Bertahun-tahun aku terpisah dari keluargaku tanpa sepengetahuanku.
Misteri ini baru terungkap ketika keluargaku di kampung memberi kabar,
bahwa nenekku, ibu dari ayahku sakit keras. Dengan sedikit tidak percaya
akhirnya kunyatakan aku bersedia pulang.
Sesampai di desa kelahiranku, aku disambut hangat oleh keluargaku.
Mungkin sekian tahun terpisah kini dipertemukan kembali, hingga sakit
nenekku akhirnya sembuh juga atas kehadiranku.
Setelah tiga hari di desa, aku diajak berziarah ke kuburan ibu dan
kakekku. Setelah membersihkan sekitar perkuburan aku membaca Surat
Yaasin. Ketika itulah aku merasakan hal yang sangat aneh. Entah kenapa,
mataku terasa berat dan tak bisa melihat sama sekali. Rupanya, aku jatuh
pingsan.
Ketika siuman dan kubuka mataku, kulihat betapa indahnya suasana kamar
tempatku berada. Banyak sekali benda-benda antik yang berkilauan. Bahkan
tempat tidurku sendiri beralaskan permadani bercorak keemasan.
“Dimanakah aku?” batinku.
“Budi…!” sapa seseorang yang entah darimana telah ada di sampingku.

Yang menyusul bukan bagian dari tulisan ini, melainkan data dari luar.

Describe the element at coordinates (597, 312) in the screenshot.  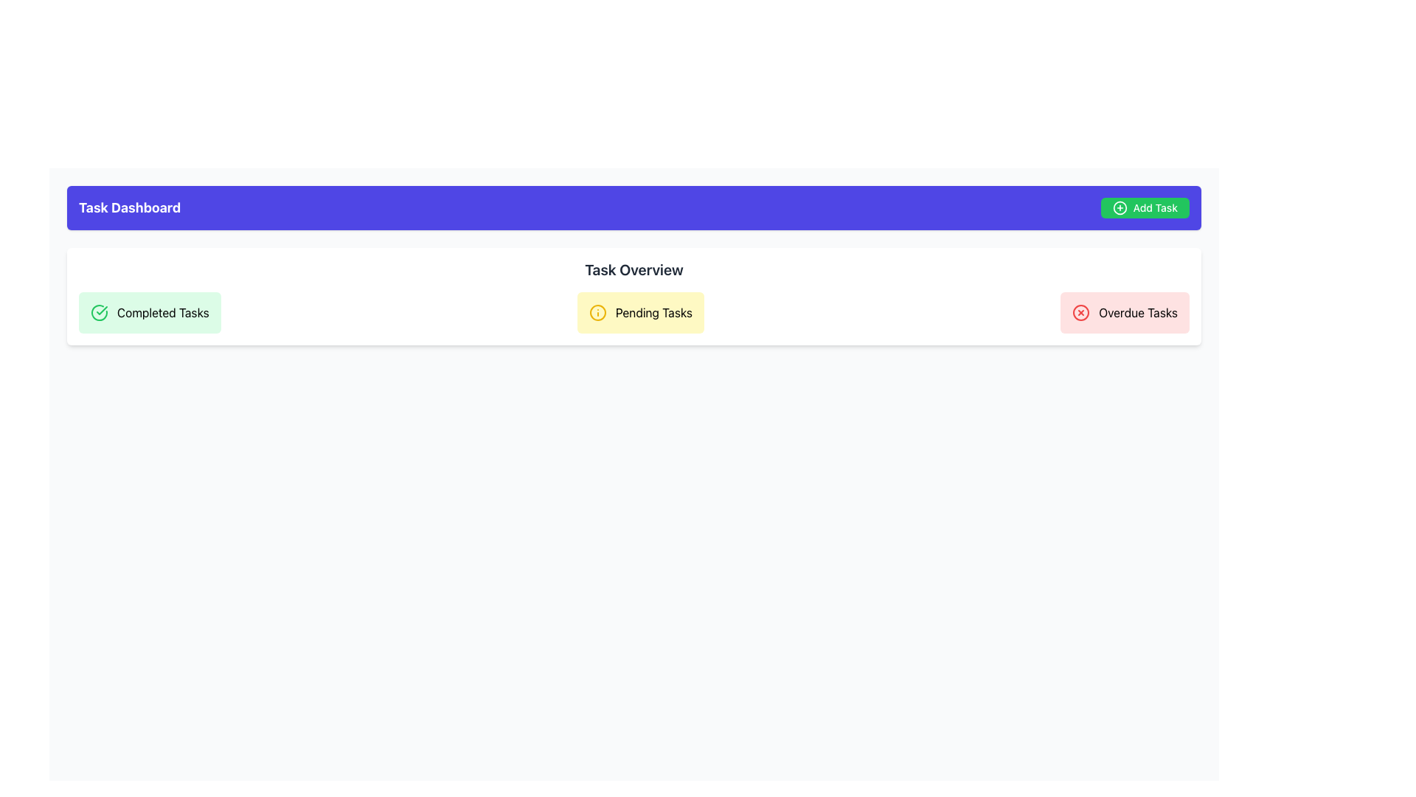
I see `the circular outline icon with a yellow fill located at the beginning of the 'Pending Tasks' section` at that location.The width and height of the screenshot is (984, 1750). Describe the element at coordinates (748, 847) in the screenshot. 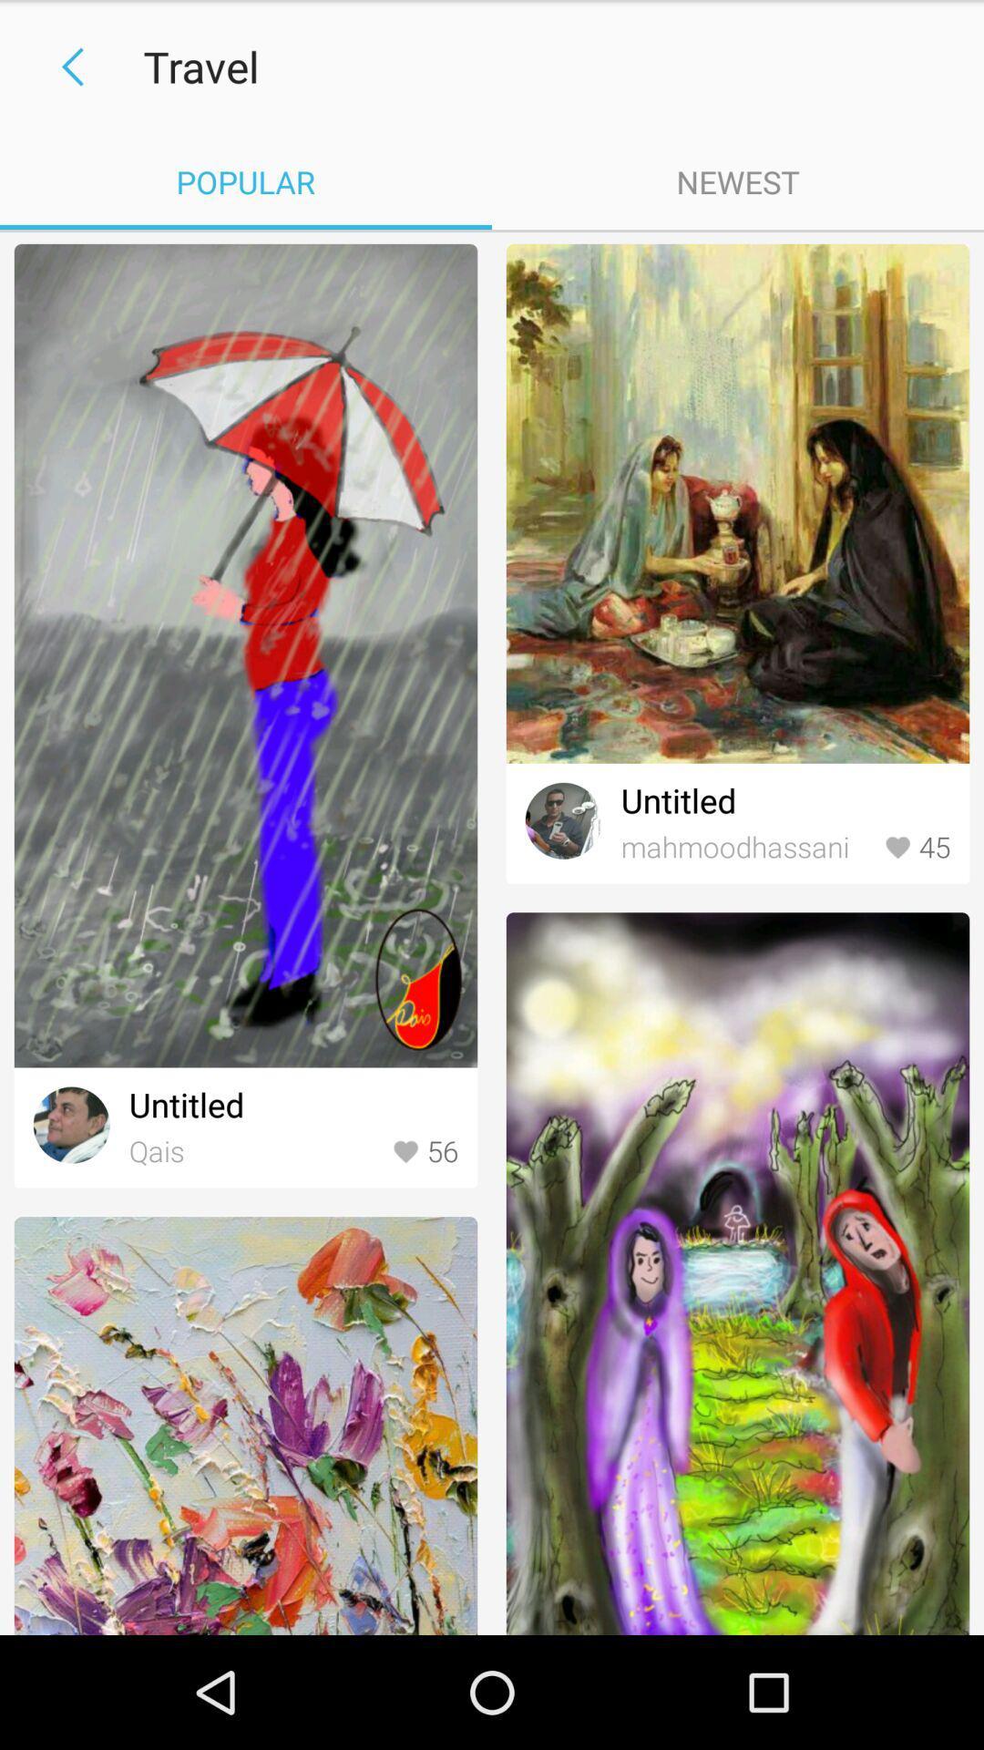

I see `mahmoodhassani` at that location.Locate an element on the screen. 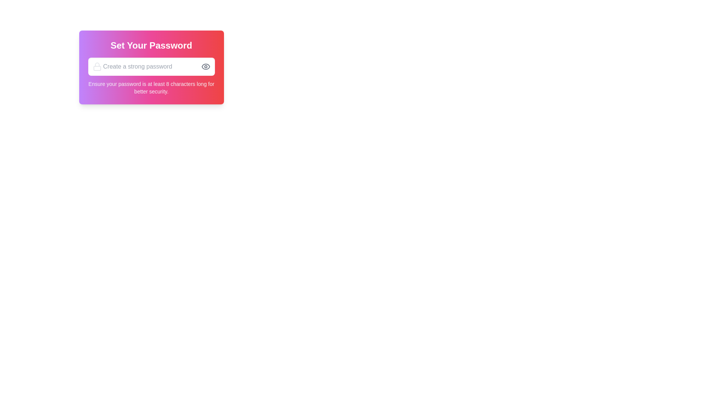  the informational text element that instructs the user that the password should be at least 8 characters long, located below the 'Set Your Password' title in a gradient card is located at coordinates (151, 87).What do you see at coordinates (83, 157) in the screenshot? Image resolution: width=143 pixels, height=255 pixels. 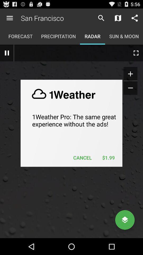 I see `cancel icon` at bounding box center [83, 157].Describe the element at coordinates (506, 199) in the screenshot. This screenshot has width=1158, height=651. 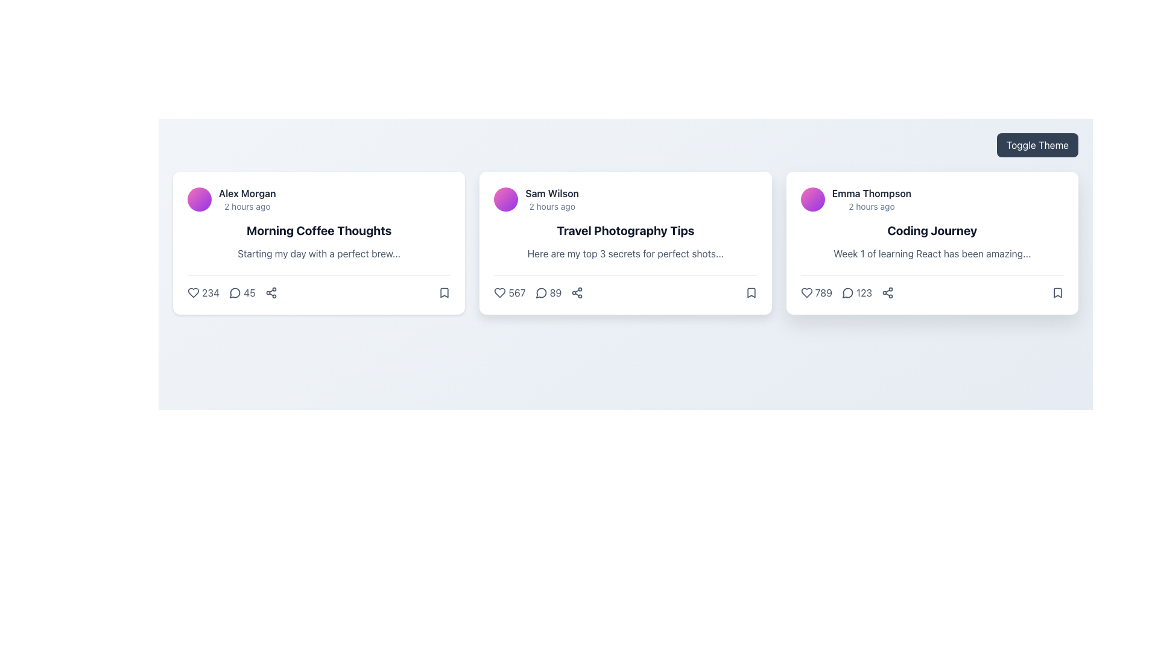
I see `the circular gradient element located to the left of 'Sam Wilson' and above '2 hours ago'` at that location. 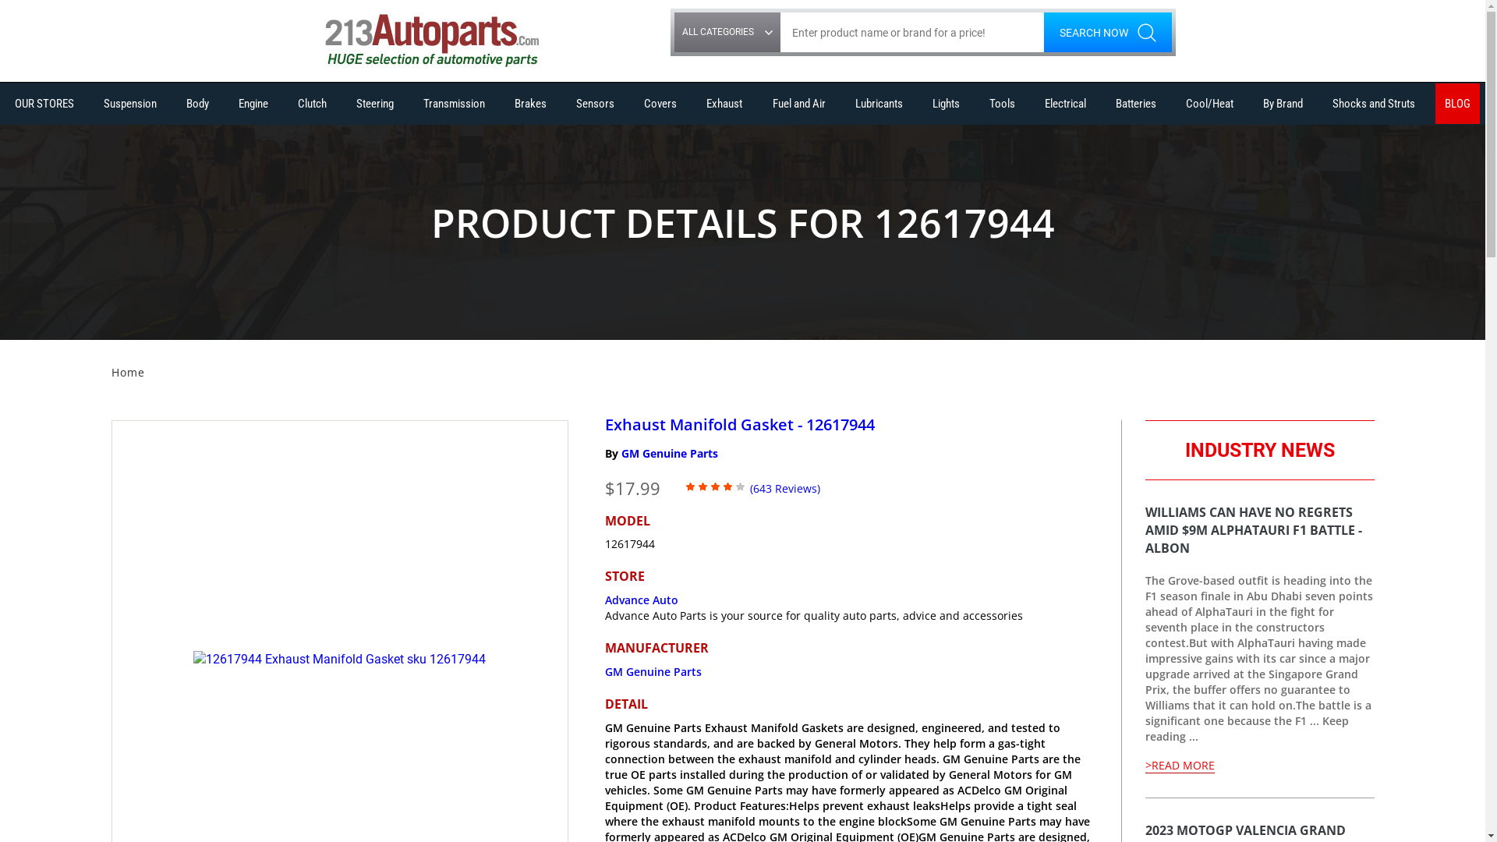 I want to click on 'Advance Auto', so click(x=641, y=599).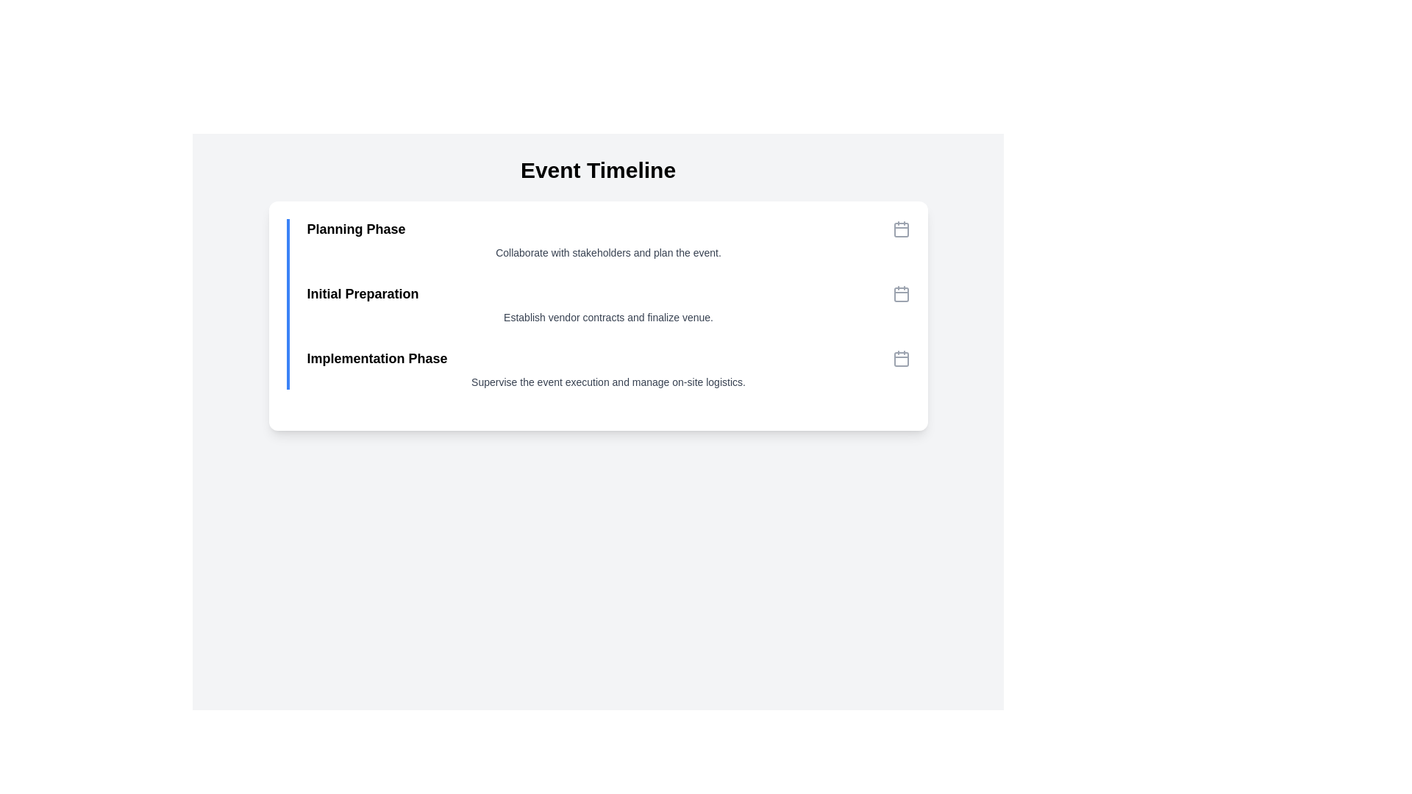 Image resolution: width=1412 pixels, height=794 pixels. Describe the element at coordinates (600, 239) in the screenshot. I see `the 'Planning Phase' list item, which features a bold title and a green bullet point` at that location.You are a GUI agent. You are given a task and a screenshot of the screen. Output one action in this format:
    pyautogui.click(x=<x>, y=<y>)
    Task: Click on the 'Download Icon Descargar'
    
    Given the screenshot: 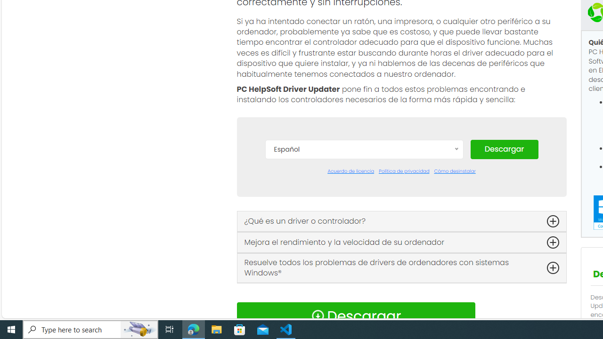 What is the action you would take?
    pyautogui.click(x=355, y=316)
    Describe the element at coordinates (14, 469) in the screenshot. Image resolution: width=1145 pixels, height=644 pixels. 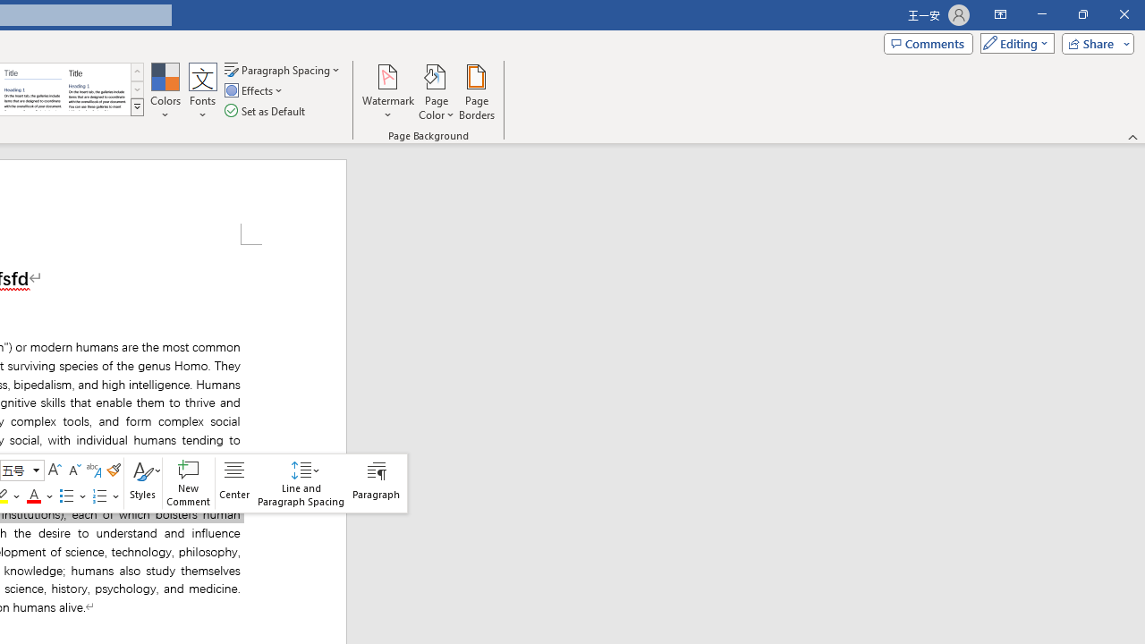
I see `'Class: NetUITextbox'` at that location.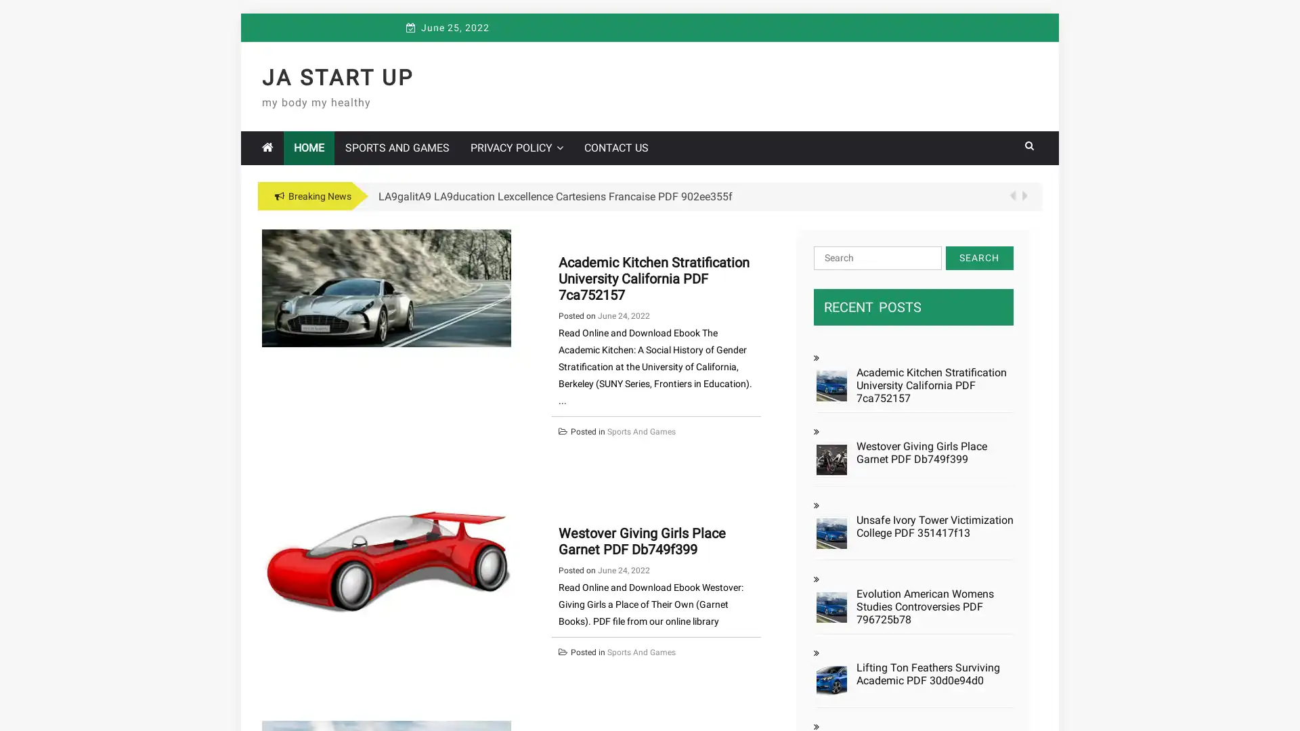 Image resolution: width=1300 pixels, height=731 pixels. I want to click on Search, so click(978, 257).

Kupandangi orang yang ternyata sesosok laki-laki agak tua namun rambutnya belum beruban, dengan umur berkisar 60-an tahun.
“Tidak usah takut, Nak!” ucapnya kembali.
“Siapa Bapak ini?”.
“Aku adalah kakek dari pihak ibu kandungmu, Nak!”
“Jadi, aku sudah mati?” tanyaku dengan sedikit khawatir.
“Belum, dan lihatlah, itu Ibumu berdiri di dekat pintu!”
Lalu kupandangi ibuku. Kulihat ada senyum di bibirnya dan sebening air mata di pipinya. Ia mendekatiku dan mengusap rambutku.
“Ibu…!” ucapku sedikit bergetar karena haru.
Aku mencoba menerima kenyataan hidupku walau aku sangat bingung, kenapa
aku bisa bersama mereka yang sudah lama tiada. Dan aku merasakan dekapan
hangat dari orang yang sangat merindukanku. Kemudian aku bertanya dalam
kebisuan yang terjadi dengan rasa haru itu.
“Bu, seandainya aku masih hidup kenapa aku berada di tempat ini?”
“Kau tidak usah takut, Anakku! Kami membawamu ke sini untuk bersama kami.”
“Tapi, aku juga akan mati sebelum ajalku?”
“Sudahlah, aku harap kau bisa menyesuaikan diri, Nak!”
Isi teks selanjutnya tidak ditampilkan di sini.